WRITTEN PROBLEM: Rewrite the records from the start through the line that contains "coord(599,257)", requests included, and shift each coordinate by adding 125 to every number in it.

◆ ◆ ◆ ◆ ◆

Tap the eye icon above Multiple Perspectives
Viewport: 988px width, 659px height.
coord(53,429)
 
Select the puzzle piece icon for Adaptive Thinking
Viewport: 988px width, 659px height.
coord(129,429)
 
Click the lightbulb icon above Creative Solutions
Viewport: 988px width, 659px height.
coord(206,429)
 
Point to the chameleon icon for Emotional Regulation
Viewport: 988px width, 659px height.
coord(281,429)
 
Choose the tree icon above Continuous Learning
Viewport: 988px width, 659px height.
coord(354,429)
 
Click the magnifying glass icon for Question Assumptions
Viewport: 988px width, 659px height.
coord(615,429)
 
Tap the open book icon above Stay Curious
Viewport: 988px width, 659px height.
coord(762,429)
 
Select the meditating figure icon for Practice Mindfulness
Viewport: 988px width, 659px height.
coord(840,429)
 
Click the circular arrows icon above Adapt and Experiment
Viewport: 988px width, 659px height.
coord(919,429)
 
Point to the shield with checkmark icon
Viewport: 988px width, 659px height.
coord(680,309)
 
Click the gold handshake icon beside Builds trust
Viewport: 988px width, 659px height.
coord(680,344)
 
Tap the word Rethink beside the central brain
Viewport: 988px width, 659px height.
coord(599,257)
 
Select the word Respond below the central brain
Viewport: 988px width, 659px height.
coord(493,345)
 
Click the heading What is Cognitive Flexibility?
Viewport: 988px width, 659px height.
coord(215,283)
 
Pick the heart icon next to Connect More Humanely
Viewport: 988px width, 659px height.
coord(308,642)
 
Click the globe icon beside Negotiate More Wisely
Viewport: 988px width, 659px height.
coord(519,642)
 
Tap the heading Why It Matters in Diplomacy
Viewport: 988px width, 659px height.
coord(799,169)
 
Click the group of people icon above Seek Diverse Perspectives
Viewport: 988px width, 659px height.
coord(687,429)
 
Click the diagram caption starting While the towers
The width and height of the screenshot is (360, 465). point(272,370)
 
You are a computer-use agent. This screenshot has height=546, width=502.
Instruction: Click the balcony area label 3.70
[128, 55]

◆ ◆ ◆ ◆ ◆

SOLUTION FOR THIS TASK:
Tap the eye icon above Multiple Perspectives
Viewport: 988px width, 659px height.
coord(178,554)
 
Select the puzzle piece icon for Adaptive Thinking
Viewport: 988px width, 659px height.
coord(254,554)
 
Click the lightbulb icon above Creative Solutions
Viewport: 988px width, 659px height.
coord(331,554)
 
Point to the chameleon icon for Emotional Regulation
Viewport: 988px width, 659px height.
coord(406,554)
 
Choose the tree icon above Continuous Learning
Viewport: 988px width, 659px height.
coord(479,554)
 
Click the magnifying glass icon for Question Assumptions
Viewport: 988px width, 659px height.
coord(740,554)
 
Tap the open book icon above Stay Curious
Viewport: 988px width, 659px height.
coord(887,554)
 
Select the meditating figure icon for Practice Mindfulness
Viewport: 988px width, 659px height.
coord(965,554)
 
Click the circular arrows icon above Adapt and Experiment
Viewport: 988px width, 659px height.
coord(1044,554)
 
Point to the shield with checkmark icon
Viewport: 988px width, 659px height.
coord(805,434)
 
Click the gold handshake icon beside Builds trust
Viewport: 988px width, 659px height.
coord(805,469)
 
Tap the word Rethink beside the central brain
Viewport: 988px width, 659px height.
coord(724,382)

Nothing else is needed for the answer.